Problem statement
In full and unaltered, output the records below.

Given records
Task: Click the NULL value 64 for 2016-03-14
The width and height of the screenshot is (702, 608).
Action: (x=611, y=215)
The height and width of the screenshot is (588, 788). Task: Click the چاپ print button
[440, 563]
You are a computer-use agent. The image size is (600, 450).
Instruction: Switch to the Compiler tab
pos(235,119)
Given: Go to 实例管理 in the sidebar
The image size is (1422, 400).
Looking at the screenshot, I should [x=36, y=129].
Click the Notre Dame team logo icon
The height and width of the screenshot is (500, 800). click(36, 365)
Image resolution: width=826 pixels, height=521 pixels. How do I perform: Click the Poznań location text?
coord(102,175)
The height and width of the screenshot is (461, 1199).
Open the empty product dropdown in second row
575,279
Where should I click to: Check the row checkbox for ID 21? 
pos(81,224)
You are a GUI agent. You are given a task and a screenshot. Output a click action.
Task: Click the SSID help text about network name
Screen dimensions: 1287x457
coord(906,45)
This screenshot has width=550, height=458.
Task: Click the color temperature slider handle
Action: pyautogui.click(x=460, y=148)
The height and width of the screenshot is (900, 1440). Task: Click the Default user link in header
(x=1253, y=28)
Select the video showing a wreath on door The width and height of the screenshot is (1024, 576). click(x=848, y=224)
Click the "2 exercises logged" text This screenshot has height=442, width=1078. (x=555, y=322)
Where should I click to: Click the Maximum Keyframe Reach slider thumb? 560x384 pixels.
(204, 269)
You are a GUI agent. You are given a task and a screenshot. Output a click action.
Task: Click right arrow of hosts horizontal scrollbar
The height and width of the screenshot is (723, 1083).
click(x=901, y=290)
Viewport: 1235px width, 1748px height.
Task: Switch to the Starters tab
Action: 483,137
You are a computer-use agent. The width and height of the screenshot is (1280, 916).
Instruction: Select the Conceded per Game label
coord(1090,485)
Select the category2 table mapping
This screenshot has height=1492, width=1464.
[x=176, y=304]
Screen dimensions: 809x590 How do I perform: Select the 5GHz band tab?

Exercise solution
Task: Click the NULL value 64 for 2016-03-14
The width and height of the screenshot is (702, 608).
Action: (x=611, y=215)
The height and width of the screenshot is (588, 788). Task: Click the چاپ print button
[440, 563]
You are a computer-use agent. The image size is (600, 450).
Instruction: Switch to the Compiler tab
pos(235,119)
Given: Go to 实例管理 in the sidebar
The image size is (1422, 400).
Looking at the screenshot, I should [x=36, y=129].
Click the Notre Dame team logo icon
The height and width of the screenshot is (500, 800). click(36, 365)
Image resolution: width=826 pixels, height=521 pixels. How do I perform: Click the Poznań location text?
coord(102,175)
The height and width of the screenshot is (461, 1199).
Open the empty product dropdown in second row
575,279
Where should I click to: Check the row checkbox for ID 21? 
pos(81,224)
You are a GUI agent. You are given a task and a screenshot. Output a click action.
Task: Click the SSID help text about network name
Screen dimensions: 1287x457
coord(906,45)
This screenshot has width=550, height=458.
Task: Click the color temperature slider handle
Action: pyautogui.click(x=460, y=148)
The height and width of the screenshot is (900, 1440). Task: Click the Default user link in header
(x=1253, y=28)
Select the video showing a wreath on door The width and height of the screenshot is (1024, 576). click(x=848, y=224)
Click the "2 exercises logged" text This screenshot has height=442, width=1078. (x=555, y=322)
Where should I click to: Click the Maximum Keyframe Reach slider thumb? 560x384 pixels.
(204, 269)
You are a GUI agent. You are given a task and a screenshot. Output a click action.
Task: Click right arrow of hosts horizontal scrollbar
The height and width of the screenshot is (723, 1083).
click(x=901, y=290)
Viewport: 1235px width, 1748px height.
Task: Switch to the Starters tab
Action: 483,137
You are a computer-use agent. The width and height of the screenshot is (1280, 916).
Instruction: Select the Conceded per Game label
coord(1090,485)
Select the category2 table mapping
This screenshot has height=1492, width=1464.
[x=176, y=304]
Screen dimensions: 809x590 How do I perform: Select the 5GHz band tab?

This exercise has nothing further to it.